Exercise materials below:

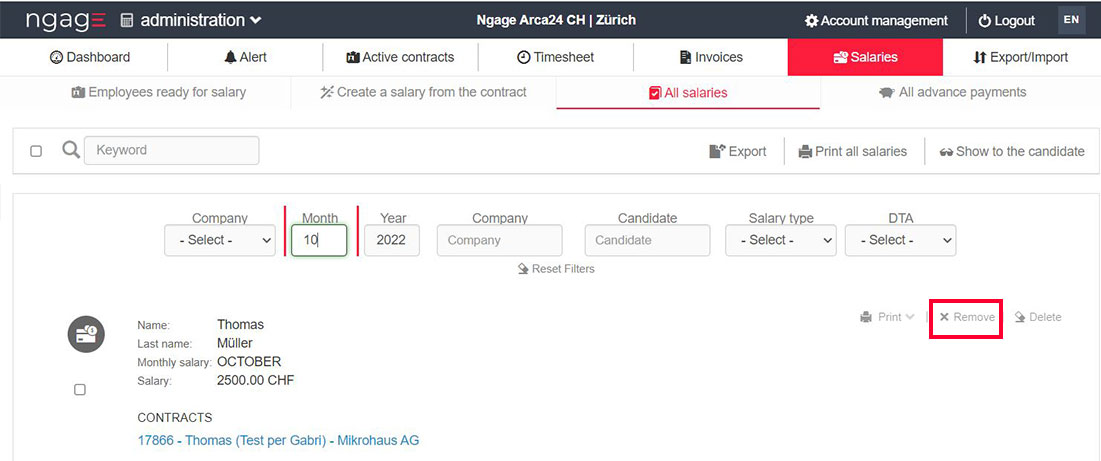Click the Reset Filters eraser icon
The image size is (1101, 461).
coord(523,269)
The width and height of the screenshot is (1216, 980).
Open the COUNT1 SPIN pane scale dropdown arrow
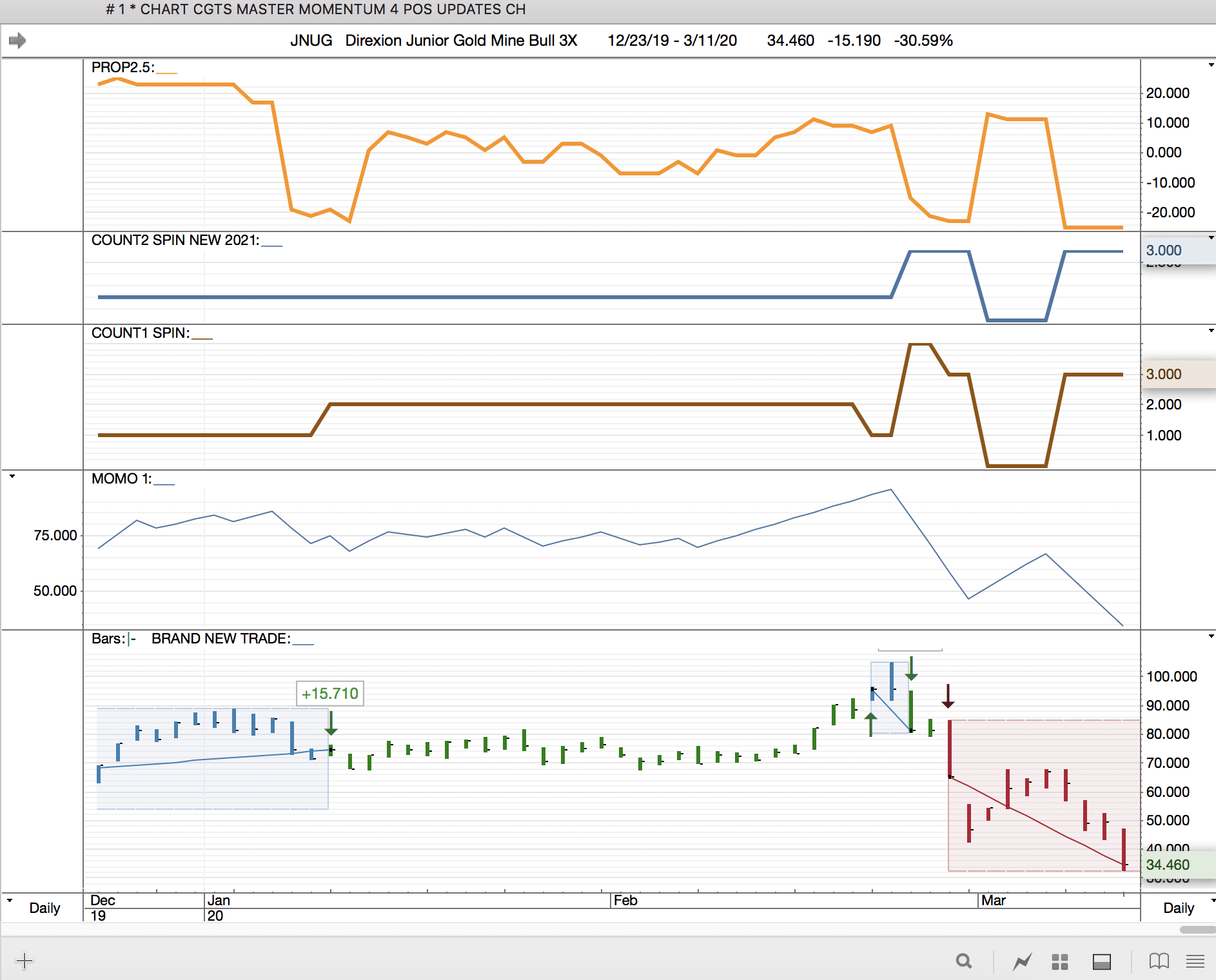click(1211, 331)
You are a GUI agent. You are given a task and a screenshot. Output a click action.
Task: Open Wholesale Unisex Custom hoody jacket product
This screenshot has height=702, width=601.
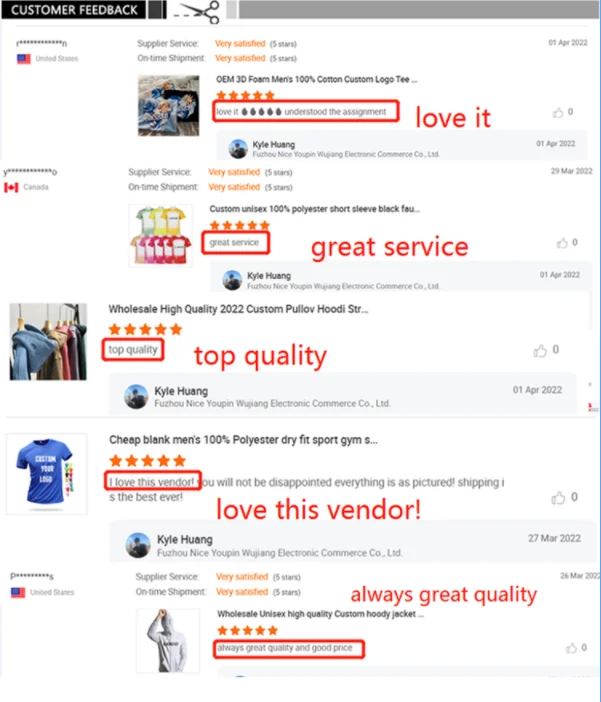[x=320, y=614]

End of Exercise materials.

## [What you are asked to do]
Leave the pictures aside and transcribe only the lines from the one holding "You are a GUI" through the final line of the records above.

## [Exercise result]
You are a GUI agent. You are given a task and a screenshot. Output a click action.
Task: Open Wholesale Unisex Custom hoody jacket product
This screenshot has height=702, width=601.
[x=320, y=614]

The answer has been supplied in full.